Task directions:
Each entry should be set down again verbatim, with the images omitted.

Saved data entries
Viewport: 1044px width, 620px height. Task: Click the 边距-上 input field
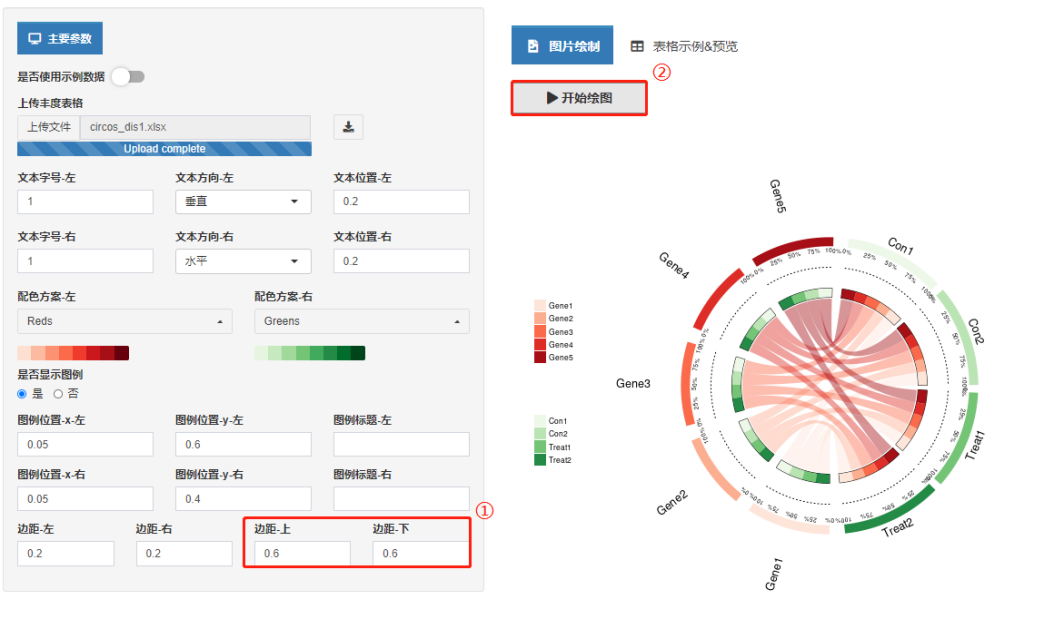[302, 553]
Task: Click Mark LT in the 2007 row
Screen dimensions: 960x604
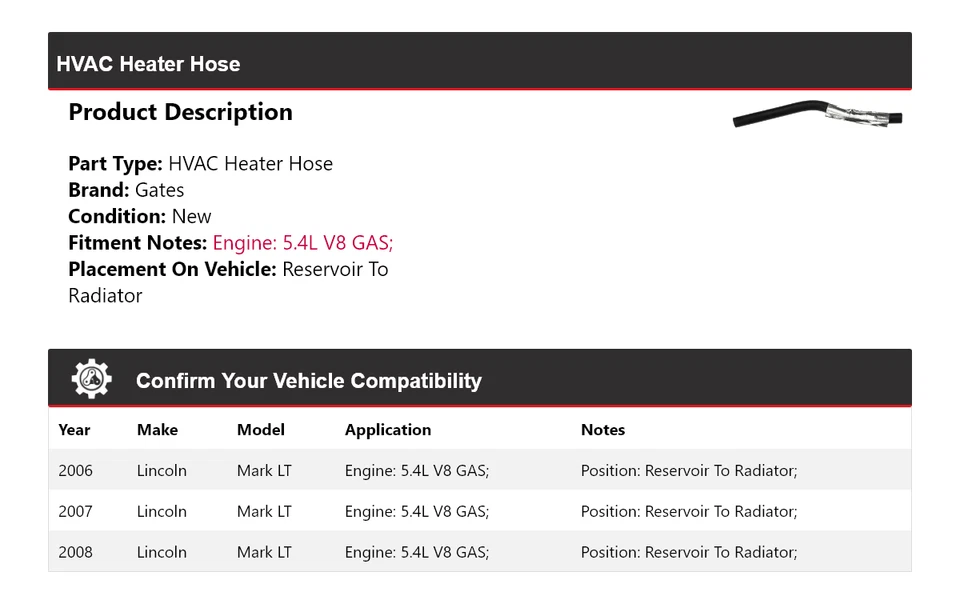Action: pos(264,512)
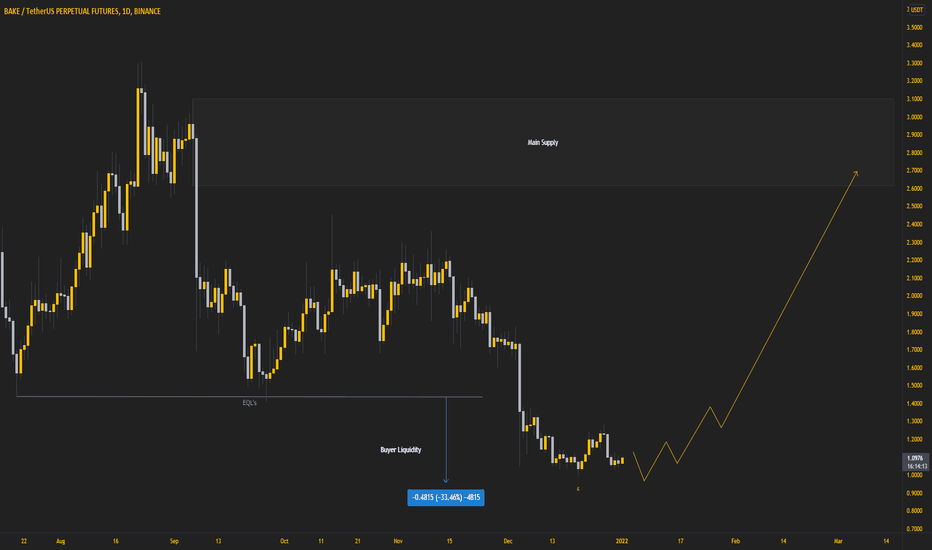Select the highest yellow candle at the August peak
932x550 pixels.
pyautogui.click(x=138, y=137)
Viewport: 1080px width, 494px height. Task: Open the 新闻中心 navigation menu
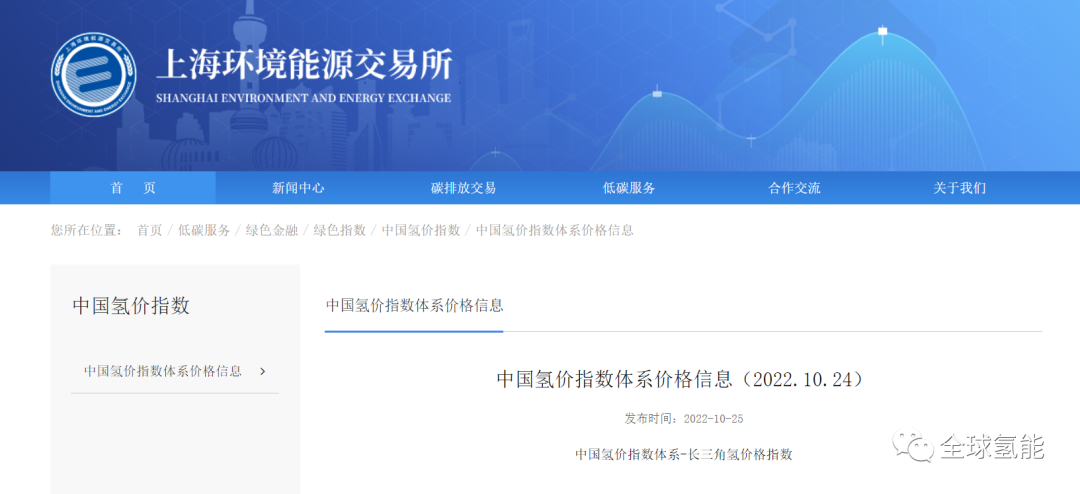click(x=298, y=188)
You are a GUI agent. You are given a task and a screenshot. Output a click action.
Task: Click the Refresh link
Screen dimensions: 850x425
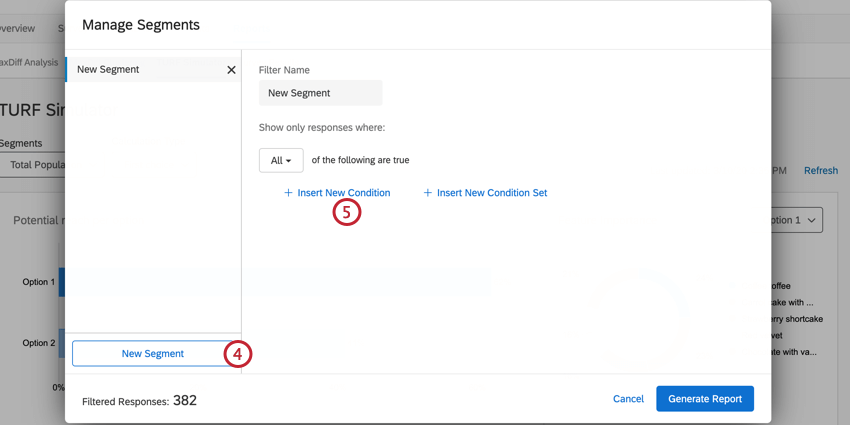click(x=820, y=171)
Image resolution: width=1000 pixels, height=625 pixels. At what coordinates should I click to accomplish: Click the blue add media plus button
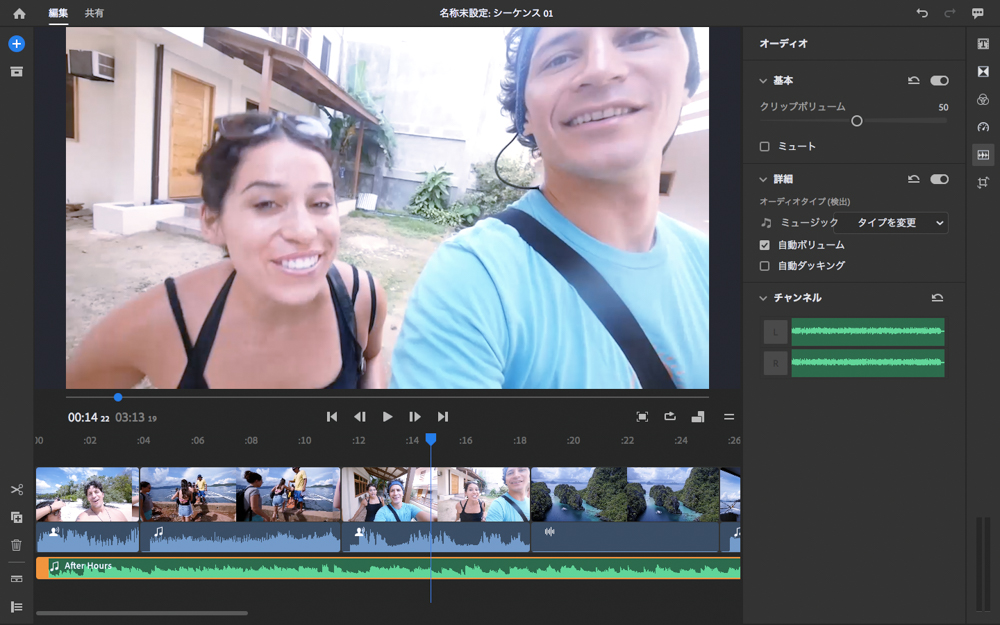pos(16,44)
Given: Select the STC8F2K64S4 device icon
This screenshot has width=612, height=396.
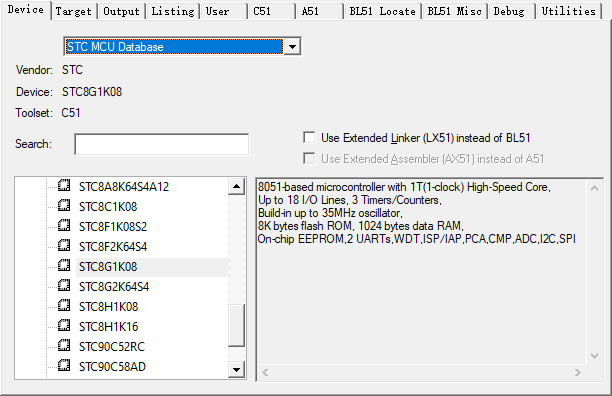Looking at the screenshot, I should pos(64,245).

The answer:
Viewport: 1044px width, 620px height. Task: Click the 边距-上 input field
[302, 553]
Task: Click Mark LT in the 2007 row
Screen dimensions: 960x604
Action: pos(264,512)
Select the highest yellow candle at the August peak
932x550 pixels.
pyautogui.click(x=138, y=137)
Viewport: 1080px width, 494px height. Task: Open the 新闻中心 navigation menu
click(x=298, y=188)
You are a GUI agent. You are given a task and a screenshot. Output a click action.
Task: Click the Refresh link
Screen dimensions: 850x425
click(x=820, y=171)
Image resolution: width=1000 pixels, height=625 pixels. At what coordinates should I click to accomplish: Click the blue add media plus button
pos(16,44)
Given: Select the STC8F2K64S4 device icon
This screenshot has width=612, height=396.
Looking at the screenshot, I should pos(64,245).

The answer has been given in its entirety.